El equipo, dirigido por el profesor Boris Vinatzer del Virginia Tech, identificó proteínas específicas dentro de ciertos hongos (familia Mortierellacae) que actúan como nucleadores de hielo eficientes. Estas proteínas hacen que las moléculas de agua se congelen incluso a temperaturas ligeramente más cálidas de lo que antes se creía posible. El proceso refleja un “efecto bola de nieve” natural, en el que los cristales de hielo crecen a medida que se congela más agua sobre ellos, y eventualmente se vuelven lo suficientemente pesados ​​como para caer en forma de precipitación.

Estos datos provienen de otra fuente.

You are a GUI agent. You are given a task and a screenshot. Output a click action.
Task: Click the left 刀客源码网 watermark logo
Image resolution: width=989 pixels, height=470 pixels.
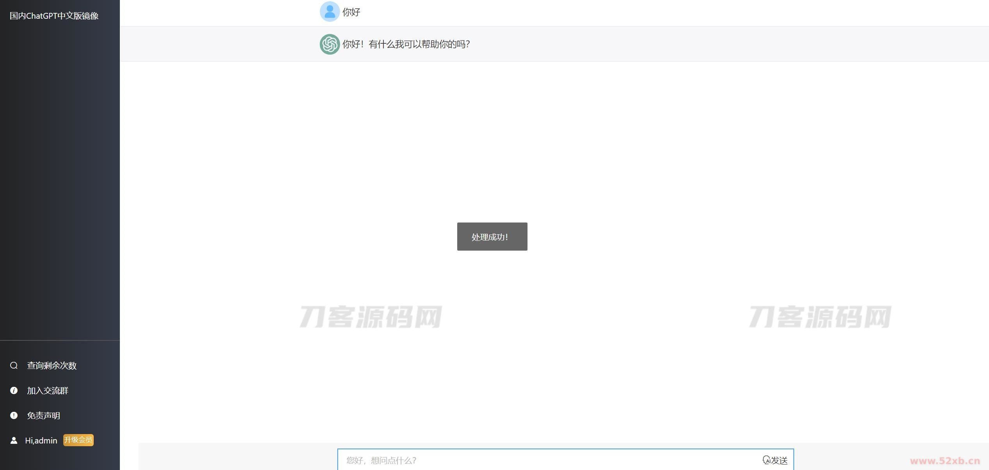(371, 317)
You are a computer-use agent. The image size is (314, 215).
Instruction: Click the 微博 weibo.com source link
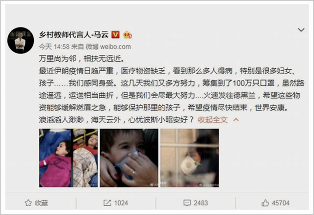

El origen bacteriano inesperado

Curiosamente, el gen fúngico responsable de esta capacidad de nucleación del hielo parece haberse originado a partir de bacterias mediante transferencia horizontal de genes, un proceso en el que el material genético se comparte entre especies no relacionadas. El profesor Vinatzer señaló: “No es común que los hongos adquieran genes de bacterias, por lo que el descubrimiento de este origen bacteriano fue inesperado”. Desde entonces, los hongos han adaptado y refinado la proteína, haciéndola aún más efectiva.

Aplicaciones más allá de la siembra de nubes

Las aplicaciones potenciales van mucho más allá de la modificación del clima:

  • Conservación de alimentos: Las proteínas fúngicas ofrecen un aditivo más seguro para congelar alimentos en comparación con los nucleadores de hielo bacterianos, ya que no tienen células y son solubles en agua.
  • Crioconservación: Estas proteínas pueden mejorar la conservación de las células (tejidos, espermatozoides, óvulos, embriones) al iniciar la congelación antes de que se produzcan daños. El pequeño tamaño molecular permite una mejor protección que la introducción de células bacterianas enteras.
  • Modelado climático: Comprender la prevalencia de estas moléculas fúngicas en las nubes puede refinar los modelos climáticos, mejorando las predicciones de cuánta radiación se refleja de regreso al espacio en comparación con la absorbida por la Tierra.

“Si aprendemos cómo producir suficiente cantidad de esta proteína fúngica a bajo costo, entonces podríamos ponerla en las nubes y hacer que la siembra de nubes sea mucho más segura”, dijo el profesor Vinatzer.

Por qué esto es importante

El descubrimiento destaca el potencial de las tecnologías bioinspiradas. Aprovechando los procesos que ocurren naturalmente, los investigadores pueden desarrollar soluciones que sean efectivas y respetuosas con el medio ambiente. Las implicaciones a largo plazo incluyen predicciones climáticas más precisas, prácticas de congelación industrial más seguras y una alternativa sostenible a los agentes tóxicos que siembran nubes.

Esta investigación subraya la importancia de la secuenciación genómica y los avances informáticos en curso para descubrir capacidades ocultas en el mundo natural.

Romero J. Eufemio et al. 2026. Una clase previamente no reconocida de proteínas fúngicas nucleadoras de hielo con ascendencia bacteriana. Avances científicos 12 (11); doi: 10.1126/sciadv.aed9652.